Difference: Bounty Hunter and a Bail Bondsman

Though these two agents sometimes work together, there are big differences between them. Bail bondsmen and bounty hunters (aka fugitive recovery or bail enforcement agents) are at times confused with one another, but they each move in their own unique circles and are regulated in completely different ways.

The 1873 Supreme Court trial of Taylor v. Taintor is cited as the origin of the law that a person into whose custody a defendant is remanded as part of the bail process has “sweeping rights” to that person. When a suspect “jumps bail,” this is the time when these two professions will interact, ultimately to bring the defendant back in front of the court and assure the bail is voided instead of forfeited.

What is a Bounty Hunter?

Specializing in capturing fugitives, these recovery agents are paid a monetary reward (bounty) for their services of locating, arresting and detaining. They are in most cases employed by the bondsman, are usually paid around 10% of the bail premium and are not responsible for the fugitive’s bail in any way. Bounty Hunters claim to catch about 90% of defendants who fail to appear. {Rachel Clarke (June 19, 2003). “Above the law: US bounty hunters“. BBC News. http://news.bbc.co.uk/2/hi/americas/3003886.stm.}

Depending on varying state laws, bounty hunters can enter a fugitive’s private property without a warrant to arrest them (though they cannot pursue a defendant into another’s home without that owner’s permission or a warrant). They are generally asked to train and test with firearms, handcuffs, tasers, and other powerful weapons and protective vests. Some states do not require formal training or even a license, only the bondsman’s sanction to operate – however many states have legal requirements that leave an out-of-state bounty hunter powerless in pursuing a fugitive across their borders.

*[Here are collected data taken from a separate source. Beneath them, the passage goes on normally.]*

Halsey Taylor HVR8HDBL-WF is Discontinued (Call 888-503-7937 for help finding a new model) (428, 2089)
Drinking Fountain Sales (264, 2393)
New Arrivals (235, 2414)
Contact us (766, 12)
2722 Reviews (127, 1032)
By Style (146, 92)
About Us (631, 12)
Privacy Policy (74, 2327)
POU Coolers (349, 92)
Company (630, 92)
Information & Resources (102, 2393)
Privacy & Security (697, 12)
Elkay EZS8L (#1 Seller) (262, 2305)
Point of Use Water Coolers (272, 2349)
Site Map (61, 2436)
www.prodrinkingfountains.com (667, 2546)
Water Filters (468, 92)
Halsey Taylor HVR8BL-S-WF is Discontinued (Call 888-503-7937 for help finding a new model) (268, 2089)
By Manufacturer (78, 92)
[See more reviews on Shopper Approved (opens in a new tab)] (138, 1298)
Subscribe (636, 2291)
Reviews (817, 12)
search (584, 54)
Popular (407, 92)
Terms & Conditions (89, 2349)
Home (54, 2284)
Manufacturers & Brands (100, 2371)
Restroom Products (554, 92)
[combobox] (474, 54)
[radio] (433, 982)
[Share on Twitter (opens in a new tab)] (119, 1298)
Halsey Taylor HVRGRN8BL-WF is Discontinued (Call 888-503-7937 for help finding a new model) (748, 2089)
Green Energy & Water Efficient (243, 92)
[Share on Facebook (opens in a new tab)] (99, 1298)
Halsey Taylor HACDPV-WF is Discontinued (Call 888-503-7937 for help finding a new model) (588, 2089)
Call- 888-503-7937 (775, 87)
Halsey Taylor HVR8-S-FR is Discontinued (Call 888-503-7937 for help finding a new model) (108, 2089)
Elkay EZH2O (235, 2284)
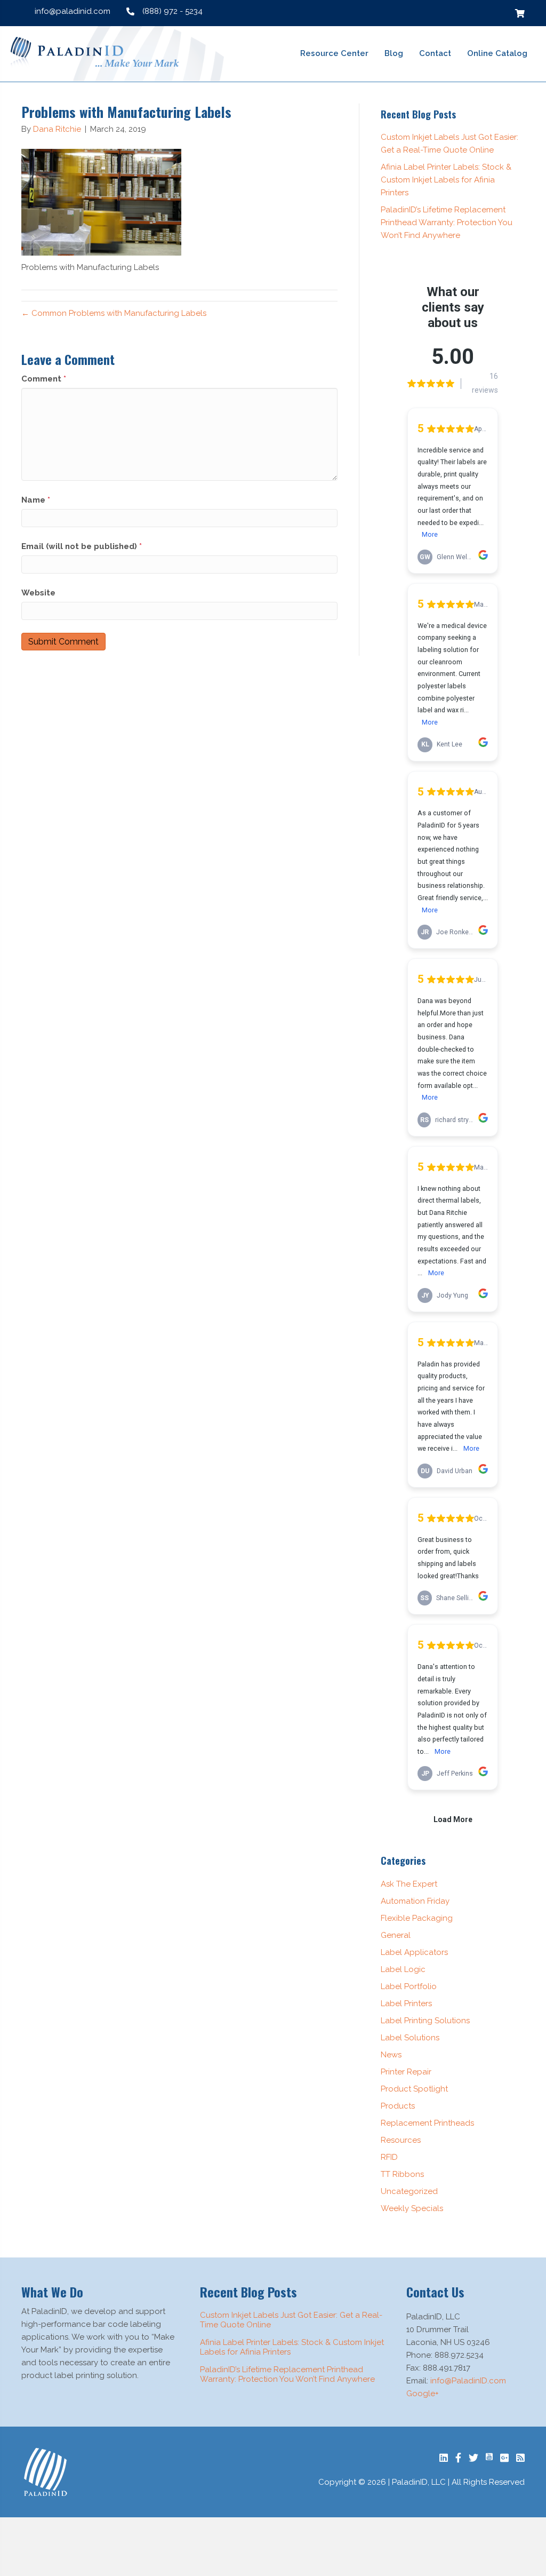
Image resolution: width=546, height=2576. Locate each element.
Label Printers (406, 2003)
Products (398, 2106)
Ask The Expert (409, 1884)
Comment (43, 379)
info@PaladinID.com (468, 2381)
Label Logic (403, 1969)
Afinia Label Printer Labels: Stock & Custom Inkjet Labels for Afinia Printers (446, 179)
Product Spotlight (414, 2089)
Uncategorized (409, 2191)
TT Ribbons (402, 2174)
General (396, 1935)
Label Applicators (414, 1952)
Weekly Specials (412, 2208)
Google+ (422, 2393)
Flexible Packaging (417, 1918)
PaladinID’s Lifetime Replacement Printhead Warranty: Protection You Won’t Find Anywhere (446, 222)
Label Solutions (410, 2037)
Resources (401, 2140)
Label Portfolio (409, 1986)
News (391, 2055)
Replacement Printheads (427, 2123)
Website (38, 593)
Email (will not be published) (81, 546)
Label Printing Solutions (425, 2020)
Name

Texas requires a bounty hunter to be a peace or security officer or private investigator; Louisiana requires special clothing to identify themselves as such; Kentucky prohibits any form of bounty hunting, and the state doesn’t have a system of bail bondsmen, so only a peace officer can make an arrest – the variances are endless. Crossing into another country can cause a bounty hunter to be arrested for kidnapping; one example was when TV star “Dog” Chapman was arrested after going into Mexico to capture Andrew Luster, the infamous millionaire rapist and fugitive. Dog was released and he then returned to the U.S., only to be declared a fugitive himself and subsequently arrested for extradition back to Mexico.

What is different about a Bail Bondsman?

A bail bond company is licensed by each state’s Department of Insurance – to write contracts, post surety bail bonds to release defendants from jail, and handle various forms involved in allowing a defendant freedom until their assigned court date. The bail agent guarantees to indemnify the surety (insurance company) in case of forfeiture of the bail (for failure of the defendant to appear). Though a bail agent might go to a jail with papers to sign, they are typically not armed nor do they go out searching for a bail jumper to arrest.

Familiar with the local workings of the criminal court system and its regulations, the bond company can be instrumental in securing a more rapid release of an incarcerated suspect. Because the courts save money when working through professional bondsmen, it is typical to find lower fines and before refunding the balance; they also might deduct payment for public defender fees as well.